UNA ESPADA EN LA MANO

De pronto me di cuenta de lo que es la poesía, quiero decir, leyendo y releyendo poetas muy distintos, sentí cierto ritmo, cierta iluminación, cierta vivencia distinta del lenguaje. Mis últimos poemas son lo mejor que hice (¡Y qué hice!). Pero no me contentan. Confieso tener miedo. Sé que soy poeta y que haré poemas verdaderos, importantes, insustituibles; me preparo, me dirijo, me consumo y me destruyo. Es mi fin. Y, no obstante, corro peligro. Tal vez si me encerraran y me torturaran y me obligaran mediante horribles suplicios a escribir dos poemas maravillosos por día, los haría. Estoy segura de ello. Tal vez yo no busco un maestro, busco un verdugo...
Sin saber cómo ni cuándo, he aquí que me analizo. Esa necesidad de abrirse y ver. Presentar con palabras. Las palabras como conductoras, como bisturíes. Tan sólo con las palabras. ¿Es esto posible? Usar el lenguaje para que diga lo que impide vivir. Conferir a las palabras la función principal. Ellas abren, ellas presentan. Lo que no diga será examinado. El silencio es la piel, el silencio cubre y cobija la enfermedad. Aún saber que no hay solución me intranquiliza como si la hubiera. No eres tú la culpable de que tu poema hable de lo que no es. Si habla de lo que no es, quiere decir que no vino en vez de venir. Pero ¿por qué hablo con verbos activos como si me hubiera pasado la noche con una espada en la mano?

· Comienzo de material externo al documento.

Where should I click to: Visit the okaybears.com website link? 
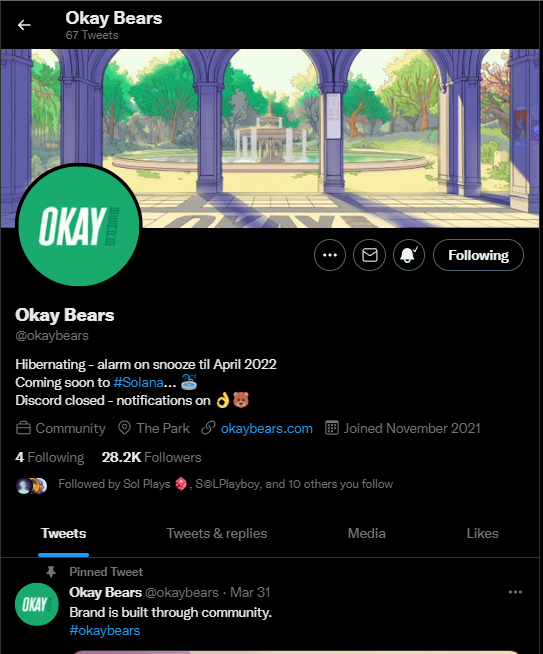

Mi soledad maúlla. La tapo con promesas vagas. El horror de habitarme, de ser —qué extraño— mi huésped, mi pasajera, mi lugar de exilio. Heme aquí llegada a los 30 años y nada sé aún de la existencia. Lo infantil tiende a morir ahora pero no por ello entro en la adultez definitiva. El miedo es demasiado fuerte sin duda. Quiero morir. Tengo miedo de entrar al pasado. Pienso en alguna mujer de mi edad de hace un siglo. ¿Qué hacía cuando estaba angustiada? ¿Qué?
Alejandra Pizarnik, Cartas y diario (Collages).